If they aren’t titled under the LLC, are we personally liable?

So are most people that get loans on SFR taking out commercial loans or are they just getting an umbrella insurance policy and taking on the liability personally?

Thanks again.

The field between those with and those without a LLC is split about 50/50. The majority with a LLC do so because they have been told it is the thing to do without having any actual solid proof that it is proven to be necessary.

It is primarily physiological protection. A placebo sleeping pill.

I wouldn't listen to an investor who is out of the country. Also, if you don't have any asset protection, then YOU Don't Have ANY ASSET PROTECTION!

It's easy to "pierce the corporate vail" if you don't have a business account, that collects the rent, pays the mortgages and any other costs. Then that account transfers the Cashflow to you as income into your personal account. If you co-mingle your personal and business accounts, you will lose that protection.

The guy above probably has no idea about charging orders or single vs multiple member LLCs and the states that protect those LLCs like Nevada and Wyoming.

Thanks again for the thoughts.

So is the only negative that I’ll have to refinance into commercial loan?

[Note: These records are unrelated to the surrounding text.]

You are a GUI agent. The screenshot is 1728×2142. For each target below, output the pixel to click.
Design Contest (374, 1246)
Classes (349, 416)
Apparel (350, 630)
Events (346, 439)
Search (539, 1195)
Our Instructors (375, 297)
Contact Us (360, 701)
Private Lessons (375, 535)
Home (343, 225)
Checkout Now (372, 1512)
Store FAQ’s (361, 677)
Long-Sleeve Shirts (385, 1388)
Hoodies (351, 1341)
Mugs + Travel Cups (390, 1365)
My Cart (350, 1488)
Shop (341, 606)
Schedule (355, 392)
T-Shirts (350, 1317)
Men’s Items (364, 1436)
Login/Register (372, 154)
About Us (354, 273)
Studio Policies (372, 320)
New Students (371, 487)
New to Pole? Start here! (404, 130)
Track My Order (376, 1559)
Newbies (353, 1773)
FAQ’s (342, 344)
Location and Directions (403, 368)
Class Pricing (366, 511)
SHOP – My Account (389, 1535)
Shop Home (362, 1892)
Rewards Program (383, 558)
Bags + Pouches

I do have an LLC with the bank account attached to it. I don’t commingle those funds at all and have normal insurance on the rentals. So would an umbrella policy be enough or would most people suggest titling the homes in the LLC?

Thanks!

@Brian Irk you can have both the LLC and the umbrella policy.

If you quit claim your property into the LLC, everyone always talks about the Due On Sale Clause. The bank can foreclose on the property. This is highly unlikely to happen. This is the way people buy properties subject to the existing financing, and is done every day.

The bank doesn't want to foreclose on a performing asset. That means they want to be paid on time, by whoever sends the check, they don't care. If they foreclose, they are looking at 6 months to a year to get the property back. In that time, they make no money. Most of the time they get the house back destroyed by the owner before they took it back. Now they have to re sale it at auction, for a lower price than it was worth. Seems like a lot of trouble for negative returns, but they do happen every once in a while, and there is usually a bigger reason to cause this to happen.

@Robert Herrera I don't believe that Due on Sale triggers foreclosure. It generates a demand letter, which usually has to be cured - by paying off the debt or otherwise - in 30 days. The lender has no right to or interest in the property in this case, just the demand that they be paid the loan in full because ownership has been transferred. Whether or not banks will trigger DOS clauses is debatable, but I don't think one should consider them unlikely because of the foreclosure process.

@Dan Schwartz if you don't pay, when they due on sale is called, then the bank has to take the property back. That is done through foreclosure.

@Robert Herrera

Thanks so much. So should I just have a conversation with the bank that services the loans?

@Robert Herrera aha. You are correct, sir. Thanks for the clarification....I wasn't thinking down the line of "if borrower refuses to repay."

@Brian Irk I'm bumping this thread because I'm studying how to structure an LLC as well. My thought process brought me to the same point as you: talk to the bank about the transfer to explain the mortgage payments are still flowing. Would be great to get some affirmation on that being the right way to go.

@Gregory Flores, Jr. I talked with a banker today with whom I'm refinancing one of my homes. We currently have the mortgage in our personal names with an umbrella liability policy ($165/yr). When I asked him to refi the property under our LLC, he said they can't even do that. But he's a big bank guy so he has a bunch of regulations.

We just bought our third REI and will title that under our LLC. But for now, we are likely just going to keep the titles the way they are.

If you find out that your bank is willing to work with you please let me know!